To do:
Copy each line from the records below in which the word "computer" is found.

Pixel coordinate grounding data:
####################
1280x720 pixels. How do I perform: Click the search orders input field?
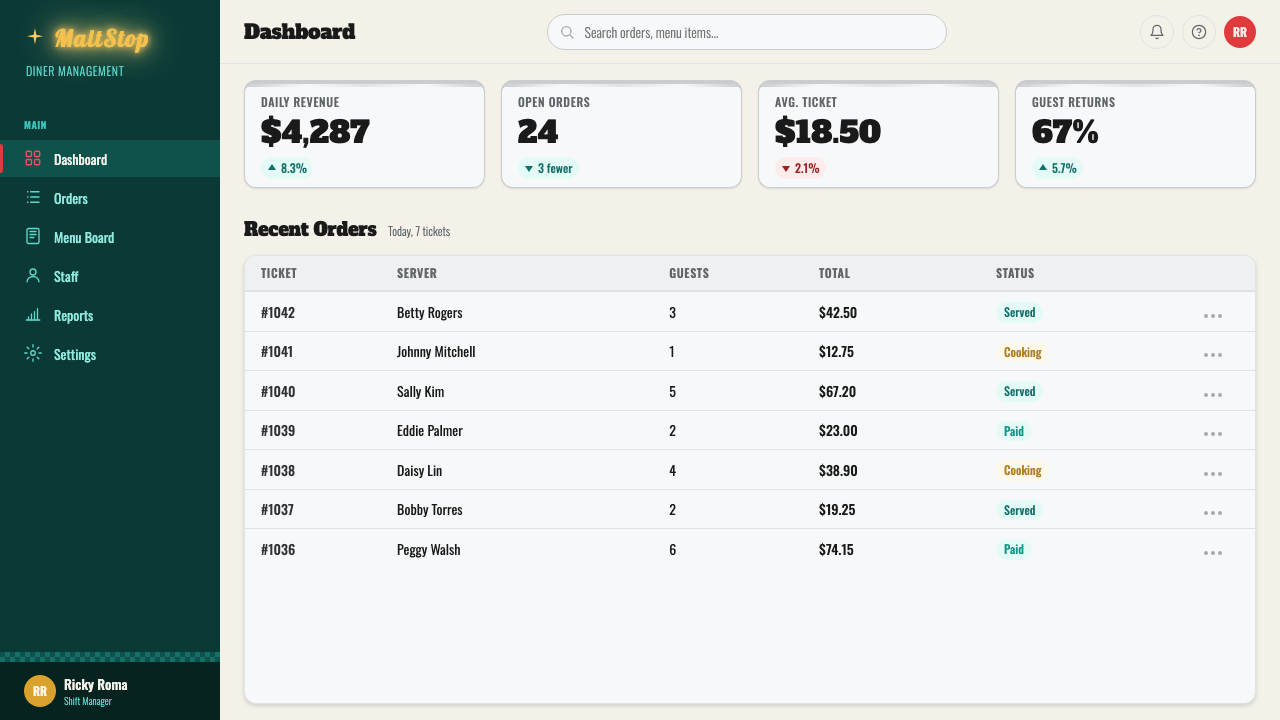(747, 32)

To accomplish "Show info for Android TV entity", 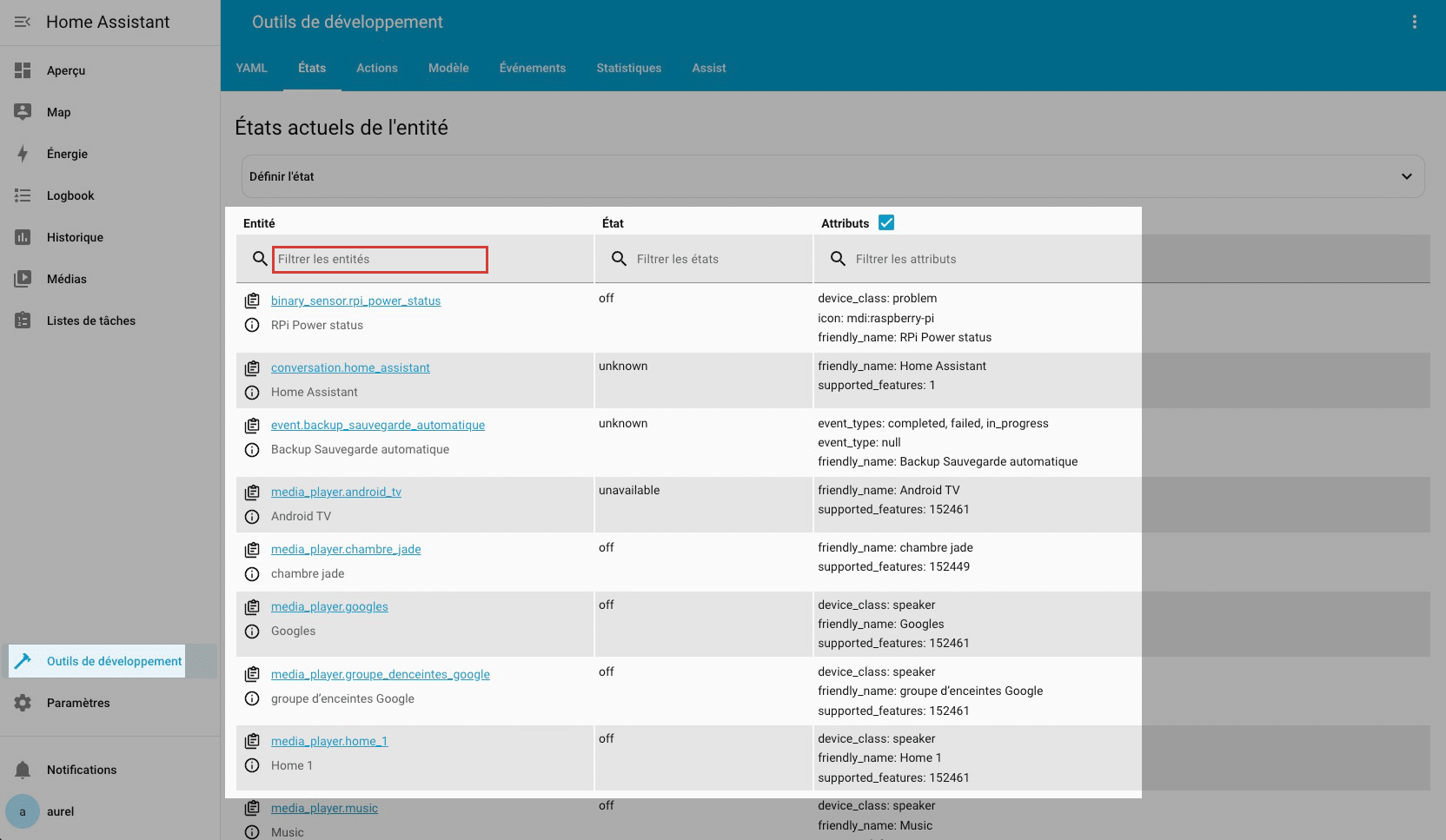I will coord(252,516).
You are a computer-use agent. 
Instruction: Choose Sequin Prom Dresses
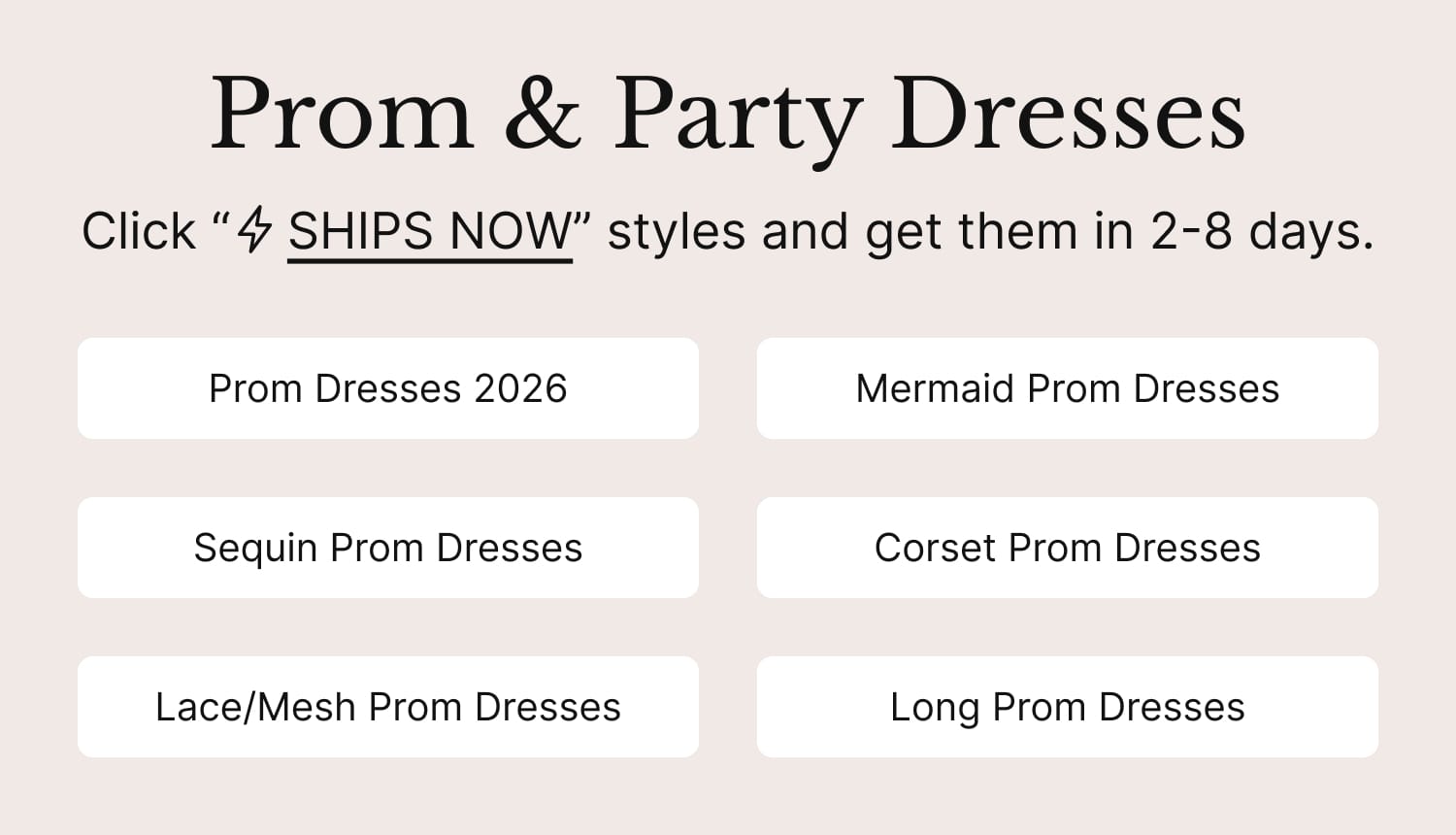click(x=388, y=548)
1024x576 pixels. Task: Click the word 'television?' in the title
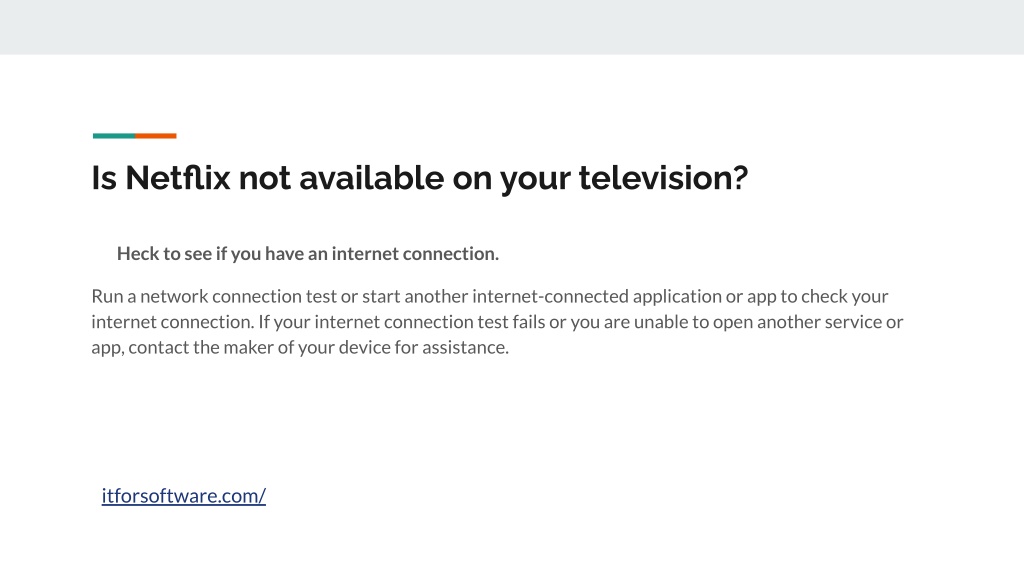click(663, 178)
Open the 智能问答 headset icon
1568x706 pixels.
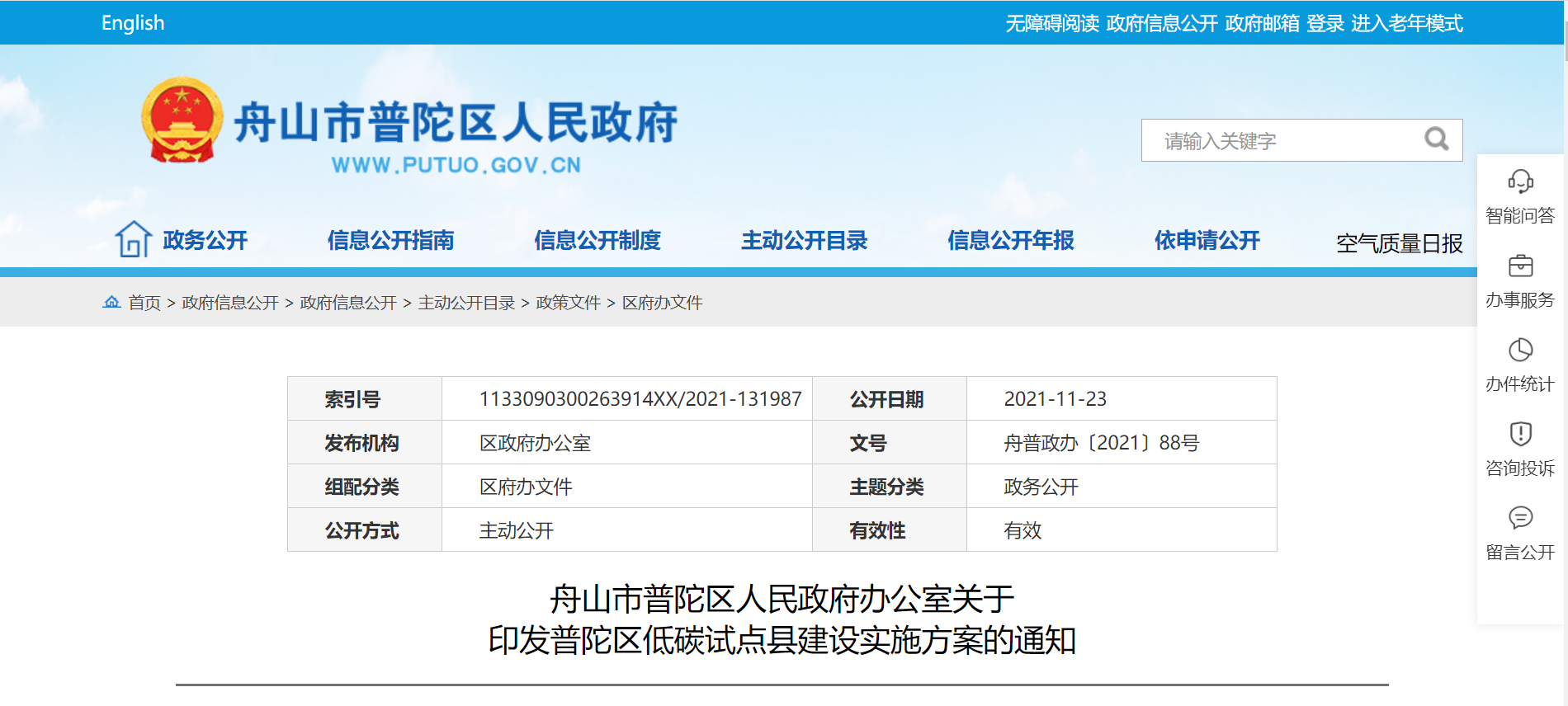click(1520, 181)

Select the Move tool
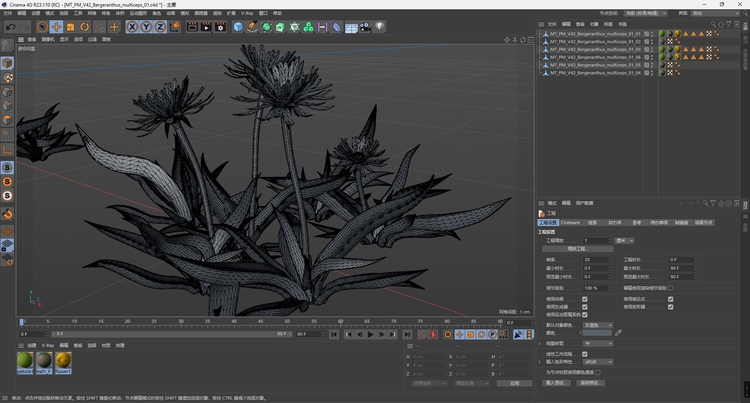click(x=56, y=27)
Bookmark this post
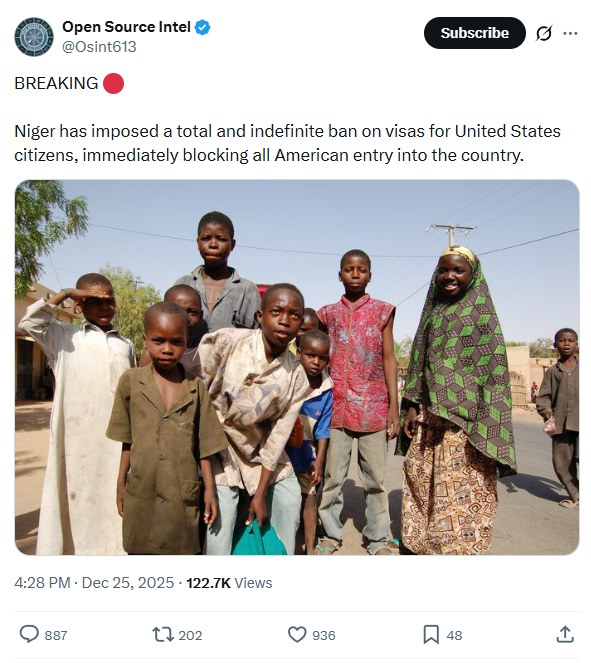Image resolution: width=591 pixels, height=663 pixels. (x=431, y=635)
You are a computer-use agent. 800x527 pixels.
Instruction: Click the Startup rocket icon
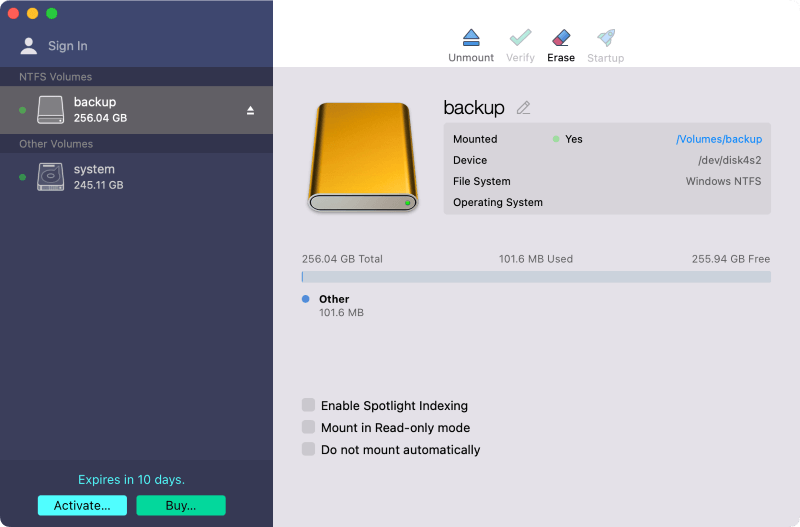point(605,38)
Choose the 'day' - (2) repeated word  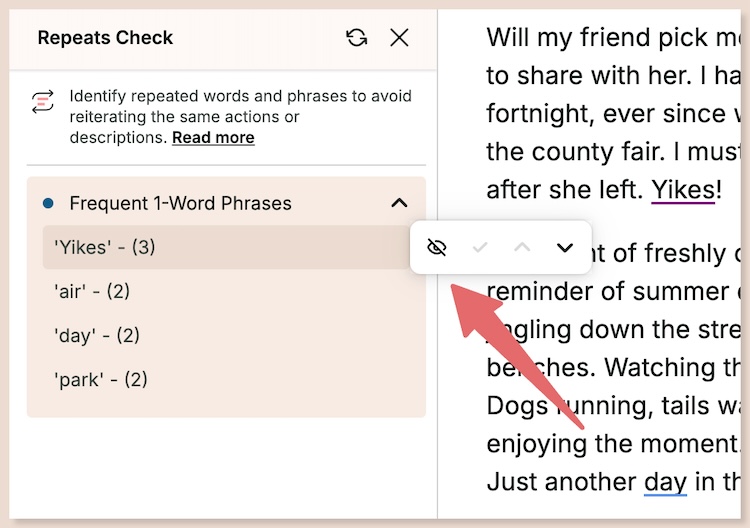click(96, 335)
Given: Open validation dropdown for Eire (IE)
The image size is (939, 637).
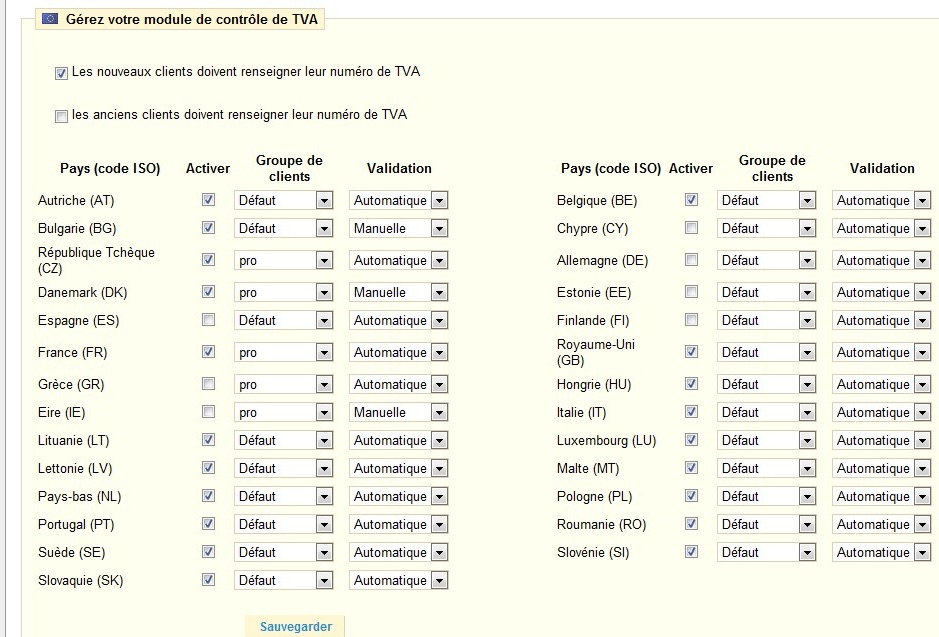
####################
Problem solution:
You are a computer-use agent. 
You are a computer-use agent. 800x527 pixels.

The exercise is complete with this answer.